## Problem to work on
Reproduce the items verbatim, starting at the line that contains "Click the Muy poco saludable legend label" and ending with the line that contains "Looking at the screenshot, I should [x=211, y=567].", both included.

## Data shown
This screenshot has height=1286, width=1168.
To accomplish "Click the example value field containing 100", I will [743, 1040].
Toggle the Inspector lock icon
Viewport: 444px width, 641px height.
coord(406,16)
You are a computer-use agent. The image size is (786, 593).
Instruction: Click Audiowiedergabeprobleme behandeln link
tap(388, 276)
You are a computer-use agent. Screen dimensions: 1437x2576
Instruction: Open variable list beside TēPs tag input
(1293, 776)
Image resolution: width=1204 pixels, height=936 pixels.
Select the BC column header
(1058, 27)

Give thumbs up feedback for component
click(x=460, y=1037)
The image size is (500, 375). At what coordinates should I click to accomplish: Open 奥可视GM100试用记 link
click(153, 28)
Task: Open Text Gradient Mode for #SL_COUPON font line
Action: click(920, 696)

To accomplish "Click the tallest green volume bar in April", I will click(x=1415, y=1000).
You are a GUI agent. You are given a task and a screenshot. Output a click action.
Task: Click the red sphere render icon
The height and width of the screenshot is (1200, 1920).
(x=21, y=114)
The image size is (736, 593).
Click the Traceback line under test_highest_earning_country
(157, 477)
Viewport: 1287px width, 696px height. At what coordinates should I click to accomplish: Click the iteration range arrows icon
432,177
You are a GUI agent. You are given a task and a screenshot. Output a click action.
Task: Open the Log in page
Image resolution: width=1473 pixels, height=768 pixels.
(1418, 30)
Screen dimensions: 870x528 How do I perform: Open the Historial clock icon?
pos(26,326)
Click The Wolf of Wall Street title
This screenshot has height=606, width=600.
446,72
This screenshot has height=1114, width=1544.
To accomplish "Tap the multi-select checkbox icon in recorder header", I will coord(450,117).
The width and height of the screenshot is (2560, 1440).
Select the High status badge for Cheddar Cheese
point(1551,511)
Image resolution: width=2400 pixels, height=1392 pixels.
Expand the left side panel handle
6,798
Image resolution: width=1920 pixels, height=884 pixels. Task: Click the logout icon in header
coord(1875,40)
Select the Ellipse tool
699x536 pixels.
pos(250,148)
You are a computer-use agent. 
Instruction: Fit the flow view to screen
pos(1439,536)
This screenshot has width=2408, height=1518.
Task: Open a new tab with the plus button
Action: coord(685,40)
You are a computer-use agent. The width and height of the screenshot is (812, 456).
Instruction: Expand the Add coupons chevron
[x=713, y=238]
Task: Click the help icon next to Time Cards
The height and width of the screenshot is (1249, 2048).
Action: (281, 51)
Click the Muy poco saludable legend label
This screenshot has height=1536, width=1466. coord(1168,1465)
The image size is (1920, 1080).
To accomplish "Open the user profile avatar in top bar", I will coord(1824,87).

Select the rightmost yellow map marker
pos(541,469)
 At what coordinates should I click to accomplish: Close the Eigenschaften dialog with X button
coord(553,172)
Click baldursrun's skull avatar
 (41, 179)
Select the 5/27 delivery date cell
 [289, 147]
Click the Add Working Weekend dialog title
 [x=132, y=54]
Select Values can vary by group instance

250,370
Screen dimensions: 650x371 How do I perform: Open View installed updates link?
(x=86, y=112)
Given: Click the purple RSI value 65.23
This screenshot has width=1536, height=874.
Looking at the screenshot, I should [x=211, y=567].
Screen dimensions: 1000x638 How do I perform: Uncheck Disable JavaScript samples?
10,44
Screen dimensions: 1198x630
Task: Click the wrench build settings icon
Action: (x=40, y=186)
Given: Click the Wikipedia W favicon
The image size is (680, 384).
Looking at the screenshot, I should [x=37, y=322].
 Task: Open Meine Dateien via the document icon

## Answer to the task
Click the Muy poco saludable legend label
This screenshot has height=1536, width=1466. coord(1168,1465)
The image size is (1920, 1080).
To accomplish "Open the user profile avatar in top bar", I will coord(1824,87).

Select the rightmost yellow map marker
pos(541,469)
 At what coordinates should I click to accomplish: Close the Eigenschaften dialog with X button
coord(553,172)
Click baldursrun's skull avatar
 (41, 179)
Select the 5/27 delivery date cell
 [289, 147]
Click the Add Working Weekend dialog title
 [x=132, y=54]
Select Values can vary by group instance

250,370
Screen dimensions: 650x371 How do I perform: Open View installed updates link?
(x=86, y=112)
Given: Click the purple RSI value 65.23
This screenshot has width=1536, height=874.
Looking at the screenshot, I should [x=211, y=567].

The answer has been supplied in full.